You decide to check anyway, just to make sure.

HOUSEMATE STATS
-Life Value: 0
-Paternal Value: 7
-Romantic Value: 0
-Sentimental Value: 86

Yup, nothing to see there. You like thinking in Values. You don't know why, it just makes things seem more centered. More orderly.

Your Hunger Value has dropped to 9 by the time the Chute opens. You pull out the box, noting it to be exactly the same as every other delivery package you've ever received. White cardboard, no decorations.

You seem to have gotten sweet and sour pork served on waffles with a glass of haleem. Nice.
>>
>>33683376
Eat it all.
>>
>>33683376

>Eat at table
>Converse with Mister Rumples
>>
>>33683424
>>33683582

You don't waste time on petty nonsense such as savouring or enjoying the flavours. You wolf it all down, practically inhaling the pork waffles and stew. You get sauce all over your pyjamas and you don't even care.
After stuffing yourself your Hunger Value has maxed out at a gluttonous 100. You can't bring yourself to eat anything more. This is fortunate because there is nothing else left to eat in the cell/house.

You sit Mister Rumples down on the table and attempt to start a conversation with him. This is difficult because you have to spend a few minutes remembering how to talk. You haven't done it for so long and never with anyone who's ever replied. Your online conversations don't count.

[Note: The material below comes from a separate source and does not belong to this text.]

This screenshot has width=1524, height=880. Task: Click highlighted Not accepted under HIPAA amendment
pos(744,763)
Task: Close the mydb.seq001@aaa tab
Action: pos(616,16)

Mister Rumples mocks your efforts by remaining silent and ineffable.

You now feel temporarily bereft, as if you'd accomplished some sort of objective and now have no concrete short-term goal to work towards.
You want to escape obviously but where to start?
>>
>>33683667
Find a plug for your computer.
>>
>>33683667
>Return to room
>Find outlet for computer
>>
>>33683680
>>33683730
>Find a place to charge your computer

There is only one power outlet anywhere within this place to your knowledge. They are very dangerous, after all.

You go back to your room and pick up the laptop. You leave Mister Rumples back in the Kitchen. That little fucker can rot.

You doublecheck to make sure that the laptop still has its charging cord attached and open Door Five. Beyond lies the Rumpus Room.
The Rumpus Room is very colourful and is where you generally go to have fun. The walls, floor and ceiling is painted in an infuriating multicoloured polka dot pattern. The middle of the room is dominated by a large sofa, parked in front of your fancy plasma screen television. By the wall to the side of the screen is your personal 1950’s style Jukebox, which can be set to many different kinds of music through a helpful keypad code function.

You also have a table covered in board and card games of various kinds. You used to play them with your Housemate but you haven’t really used them in recent years. Many of the board game pieces are comically oversized, to prevent you from accidentally ingesting one and choking. Not that you’ve tried. Much.
Oddly, the dust has been disturbed on the table. Has a new game been provided while you were asleep?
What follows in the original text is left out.